Aid in a conflict zone that does not include deradicalization is not neutral. It is assistance to the regime that controls the classrooms.

In Gaza, aid that feeds bodies while Hamas feeds minds is aid to Hamas. In Yemen, food distribution that strengthens Houthi control over who eats is a military operation with a humanitarian label.

Every program should map the conflict economy before a dollar is spent. Who benefits? Which armed actors gain leverage? What is the program doing to shorten the conflict?

Digital tracking from donor to recipient should be standard. The WFP’s Building Blocks system already tracks aid transfers to individual beneficiaries. What is missing is the decision to make it policy. Priority funding should go to organizations that control delivery end to end. When militias block transparency, the response should be suspension, not compliance.

The aid establishment will call this politicizing aid. But aid routed through armed actors is already political. The question is whether we design the politics or let the warlords design it. The organizations that kept their own teams on the ground and refused to hand the keys to local militias should be the blueprint.

Trump saw what the establishment refused to see.

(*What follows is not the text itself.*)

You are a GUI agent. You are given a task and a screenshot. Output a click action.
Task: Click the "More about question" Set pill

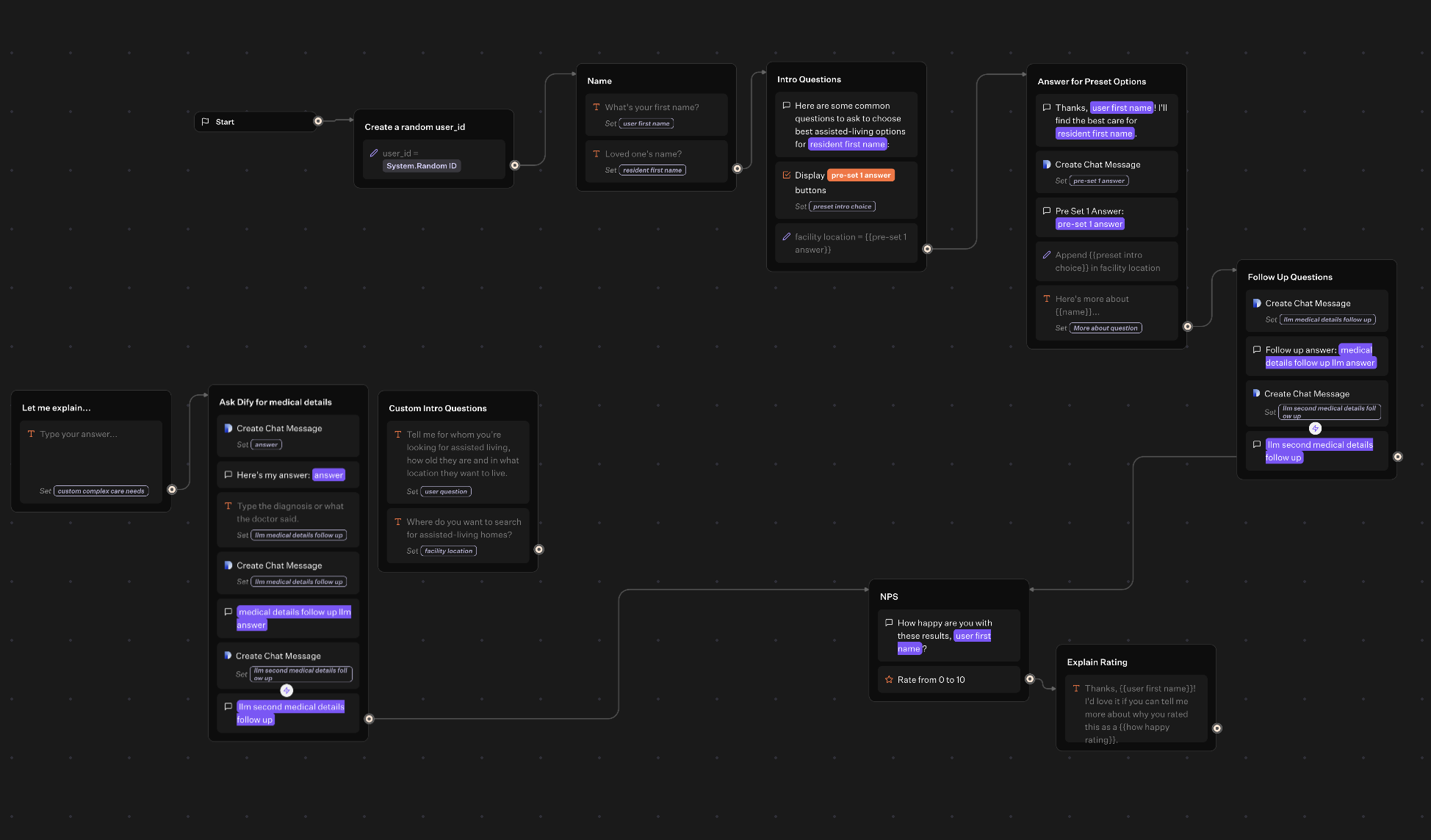[x=1106, y=327]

But the execution left the patient on the table with no surgeon in the room.

What is needed now is something that has never existed: a framework that treats aid, education, deradicalization, and conflict resolution as one strategy, measured not by how many people it sustains but by how many conflicts it ends.

The aid profession will point to 25 years of “conflict-sensitive” programming. But conflict sensitivity, by its own definition, does not require peace as a goal. It asks aid workers not to make things worse. In the field, practitioners themselves now call it a box-ticking exercise that perpetuates the very system it was supposed to reform. In Arabic, the term was translated as “allergy to conflict.” That is exactly what it became: an architecture for avoidance.

The world spent 60 years and roughly half a trillion dollars learning that aid can feed a war. It spent 25 more learning to be sensitive about it. It has yet to spend a single dollar designing a system to end one.